From the assumption made in the title of my question "Fork create a new process that is exactly the same as its parent". I am wondering how a fork is really made by the operating system.
Considering a heavy process (huge RAM footprint) that fork itself to accomplish a small task (list the files into a directory). From the assumption, I expect that the child process will be as big as the first one. However my common sense tells me that it cannot be the case.
How does it work in the real world?
Best How To :
As others mentioned in the comments, a technique called Copy-On-Write mitigates the heavy cost of copying the entire memory space of the parent process. Copy-on-write means that memory pages are shared read-only between parent and child until either of them decides to write -- at which point the page is copied and each process gets its own private copy. This technique easily prevents a huge amount of copying that in a lot of cases would be a waste of time because the child will
exec() or do something simple and exit.
Here's what happens in detail:
When you call
fork(2), the only immediate cost you incur is the cost of allocating a new unique process descriptor and the cost of copying the parent's page tables. In Linux,
fork(2) is implemented by the
clone(2) syscall, which is a more general syscall that allows the caller to control which parts of the new process are shared with the parent. When called from
fork(2), a set of flags are passed to indicate that nothing is to be shared (you can choose to share memory, file descriptors, etc - this is how threads are implemented: by calling
CLONE_VM, which means "share the memory space").
Under the hood, each process's memory page has a bit flag that is the copy-on-write flag that indicates whether that page should be copied before being written to.
fork(2) marks every writeable page in a process with that bit. Each page also maintains a reference count.
So, when a process forks, the kernel sets the copy-on-write bit on every non-private, writeable page of that process and increments the reference count by one. The child process has pointers to these same pages.
Then, every page is marked read-only so that an attempt to write to the page generates a page fault - this is needed to wake up the kernel so that it has a chance of seeing what happened and what needs to be done.
When either of the processes writes to a page that is still being shared, and thus is marked read-only, the kernel wakes up and attempts to figure out why there is a page fault.
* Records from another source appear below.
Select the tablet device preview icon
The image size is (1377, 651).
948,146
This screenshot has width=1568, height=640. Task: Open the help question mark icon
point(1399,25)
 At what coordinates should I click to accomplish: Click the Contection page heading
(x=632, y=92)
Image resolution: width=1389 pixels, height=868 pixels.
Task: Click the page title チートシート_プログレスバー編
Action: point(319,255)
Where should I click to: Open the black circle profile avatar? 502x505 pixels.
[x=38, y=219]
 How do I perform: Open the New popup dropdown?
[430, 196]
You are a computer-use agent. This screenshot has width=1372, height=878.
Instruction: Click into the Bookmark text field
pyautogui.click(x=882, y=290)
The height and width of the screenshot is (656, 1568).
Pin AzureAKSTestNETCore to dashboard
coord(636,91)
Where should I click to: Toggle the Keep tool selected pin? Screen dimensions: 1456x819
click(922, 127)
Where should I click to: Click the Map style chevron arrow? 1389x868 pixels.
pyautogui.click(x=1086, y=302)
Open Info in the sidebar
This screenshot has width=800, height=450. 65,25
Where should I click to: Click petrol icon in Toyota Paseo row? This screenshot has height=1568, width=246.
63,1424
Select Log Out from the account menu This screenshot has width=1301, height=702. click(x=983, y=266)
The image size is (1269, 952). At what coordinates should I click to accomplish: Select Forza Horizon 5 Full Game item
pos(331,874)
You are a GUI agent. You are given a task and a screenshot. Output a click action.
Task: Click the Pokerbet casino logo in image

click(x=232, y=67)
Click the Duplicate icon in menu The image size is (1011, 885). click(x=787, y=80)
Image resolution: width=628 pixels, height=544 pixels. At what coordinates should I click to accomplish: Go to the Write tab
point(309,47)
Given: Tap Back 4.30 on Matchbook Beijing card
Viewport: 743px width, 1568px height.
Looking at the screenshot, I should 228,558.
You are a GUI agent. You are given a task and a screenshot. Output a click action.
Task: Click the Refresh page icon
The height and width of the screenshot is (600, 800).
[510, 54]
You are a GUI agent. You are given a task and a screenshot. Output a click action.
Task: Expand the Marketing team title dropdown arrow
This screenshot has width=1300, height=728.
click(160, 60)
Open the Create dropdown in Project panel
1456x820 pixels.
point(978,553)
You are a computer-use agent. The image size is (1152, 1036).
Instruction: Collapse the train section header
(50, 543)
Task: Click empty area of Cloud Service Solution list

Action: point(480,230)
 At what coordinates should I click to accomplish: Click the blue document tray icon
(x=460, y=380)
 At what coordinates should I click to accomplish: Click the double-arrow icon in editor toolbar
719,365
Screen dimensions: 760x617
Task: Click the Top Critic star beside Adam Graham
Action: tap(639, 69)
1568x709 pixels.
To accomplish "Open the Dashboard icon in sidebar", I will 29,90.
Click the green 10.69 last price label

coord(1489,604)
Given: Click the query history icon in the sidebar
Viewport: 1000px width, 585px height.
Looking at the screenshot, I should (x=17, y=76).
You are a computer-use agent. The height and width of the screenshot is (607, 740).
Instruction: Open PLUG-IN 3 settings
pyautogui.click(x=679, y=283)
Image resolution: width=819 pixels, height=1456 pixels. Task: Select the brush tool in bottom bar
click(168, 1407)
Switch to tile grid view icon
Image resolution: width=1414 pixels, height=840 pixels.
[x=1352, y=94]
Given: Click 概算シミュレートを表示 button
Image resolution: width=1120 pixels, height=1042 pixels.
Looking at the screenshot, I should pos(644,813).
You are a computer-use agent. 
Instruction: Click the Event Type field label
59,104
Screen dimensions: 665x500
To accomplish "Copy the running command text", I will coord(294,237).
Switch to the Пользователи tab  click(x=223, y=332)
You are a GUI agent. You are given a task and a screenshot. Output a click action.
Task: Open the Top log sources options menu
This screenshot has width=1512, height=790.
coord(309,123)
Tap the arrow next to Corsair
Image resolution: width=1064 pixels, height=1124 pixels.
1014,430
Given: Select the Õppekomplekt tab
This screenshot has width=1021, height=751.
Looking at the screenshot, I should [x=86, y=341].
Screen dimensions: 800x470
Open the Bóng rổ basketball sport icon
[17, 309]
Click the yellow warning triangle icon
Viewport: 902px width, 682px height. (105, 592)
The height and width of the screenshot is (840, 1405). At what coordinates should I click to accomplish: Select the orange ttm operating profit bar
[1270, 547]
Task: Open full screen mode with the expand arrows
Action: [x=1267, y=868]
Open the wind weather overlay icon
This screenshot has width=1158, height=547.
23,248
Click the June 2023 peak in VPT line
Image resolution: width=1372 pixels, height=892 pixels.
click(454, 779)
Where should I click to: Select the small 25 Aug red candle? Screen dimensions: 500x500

Assuming the parent / child process is writing to a legit location, the kernel eventually sees that the page fault was generated because the page is marked copy-on-write and there is more than one reference to that page.
The kernel then allocates memory, copies the page into the new location, and the write can proceed.
What is different across forks
You said that
fork(2) creates a new process that is exactly the same as its parent. This is not quite true. There are several differences between the parent and the child:
- The process ID is different
- The parent process ID is different
- The child's resource usage (CPU time, etc) are set to 0
- File locks owned by the parent are not inherited
- The set of pending signals on the child is cleared
- Pending alarms are cleared on the child
vfork(2) syscall is very similar to
fork(), but it does absolutely no copying - it doesn't even copy the parent's page tables. With the introduction of copy-on-write, it's not as widely used anymore, but historically it was used by processes that would call
exec() after forking.
Naturally, attempting to write to memory in the child process after a
vfork() results in chaos.